You will be assigned to a group early in the semester. You will be given a presentation date. What do you do after that?

1. Pick a topic. Examples of topics used in previous years are listed at the bottom of this file; these should give a pretty good idea of the range of possibilities open to you. Try to find a topic that will be of interest to your peers, that is related to the course, and which is not already old hat to your audience. If in doubt, talk to me.

2. Submit--via email to the class list (and no less than three days before your presentation)--a formal memo explaining what your proposed topic is, the scope of the coverage you expect to provide, and why the topic should be of interest to the class. Use as a model the notices of lectures sent out by the Computer Science department. Your group's memo should be about one page long.

3. Make a presentation on your assigned day. The presentation should last approximately five minutes per group member (so a four-person group should use around twenty minutes). Experience has shown that groups often use more time than this; within limits, this is not a problem. Visual aids are encouraged, but not absolutely required. (An in-focus machine will be available for all groups to use. You do not need to make special arrangements to reserve it.) Do what you feel you need to do to put on a professional, educational, and interesting talk.

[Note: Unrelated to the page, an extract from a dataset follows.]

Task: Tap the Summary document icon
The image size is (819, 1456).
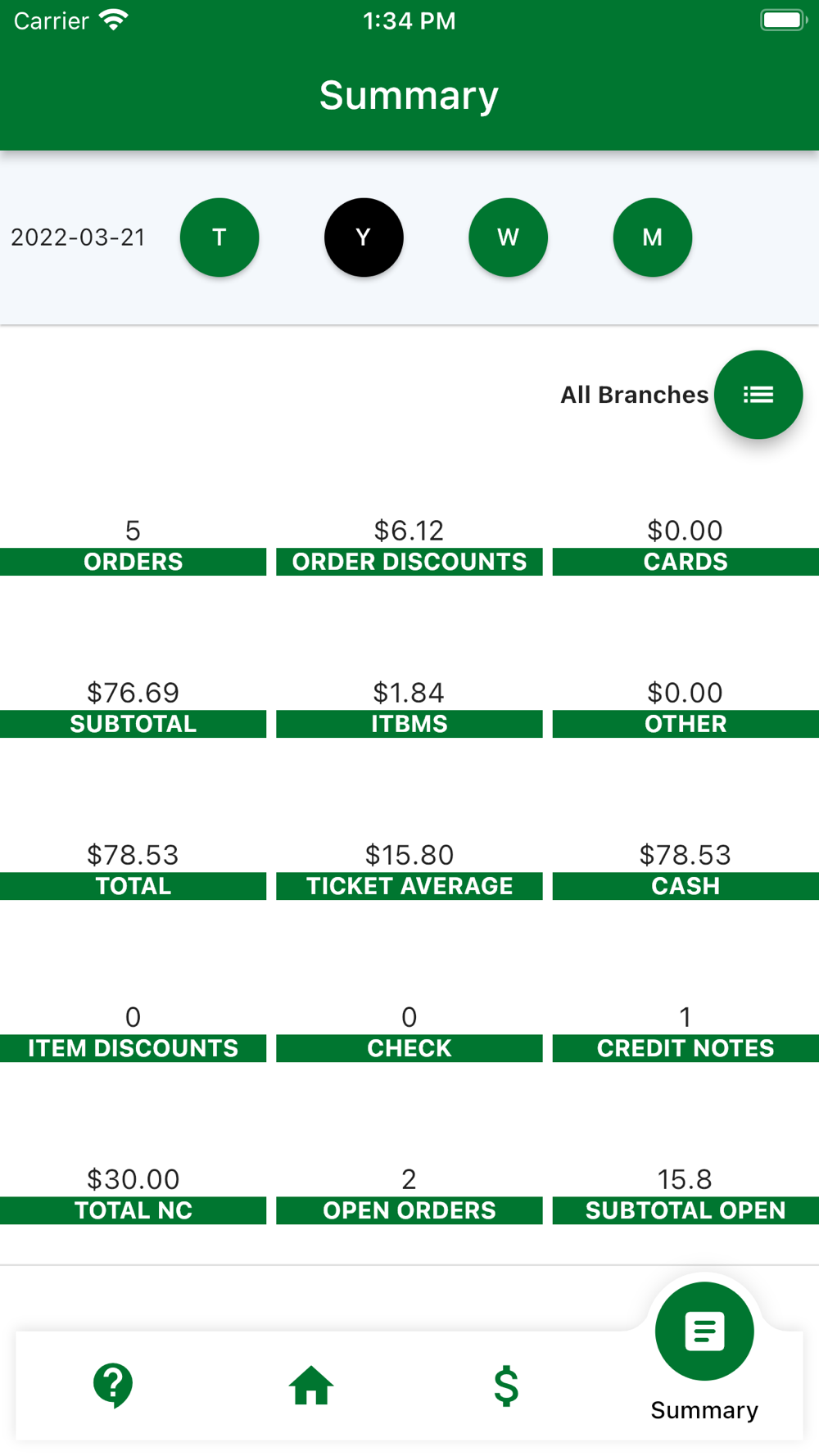Action: pyautogui.click(x=704, y=1332)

4. Submit a short paper--roughly three pages--that summarizes your main points. This is a single paper from the group, not a paper from each member of the group. The (fictional) audience for this paper is someone who was supposed to fly in from Chicago to listen to your presentation but got stuck in the airport instead. S/he wants to know the highlights, not all the details. The paper is due within one week of the presentation.

Grading

Groups will be awarded a pool of points to divide up among the individual members. To make the numbers easy to follow, assume a five-person group received 80 points (out of a possible 100=5 x 20 max/person). The five people could decide that everyone gets 16 points, or they could decide to give 20 points to each of four members and one person zero points (or pretty much any other arrangement the group comes up with). However, no person can be given more than 20 points (or less than zero--sorry), and all group members must agree to the chosen distribution of points. In case of disputes, I will act as both judge and jury. In truly exceptional circumstances I will dispense with the above grading system and assign grades directly.

Topics from the recent past

The following topics were used (successfully) in the recent past. They are listed here to give you a few ideas of the type of topics you might want to consider; your group is by no means restricted to the ideas below.
1. The trend towards implanting computers in people (cyborgs).
2. Recent experiments in on-line voting.
3. A look at the Microsoft court case.
4. E-commerce (why you might want to try it...and why not).
5. Distributed systems (with special attention to SETI and RC5).
6. EMI (Experiments in Musical Intelligence).
7. Hackers--what every system administrator should know.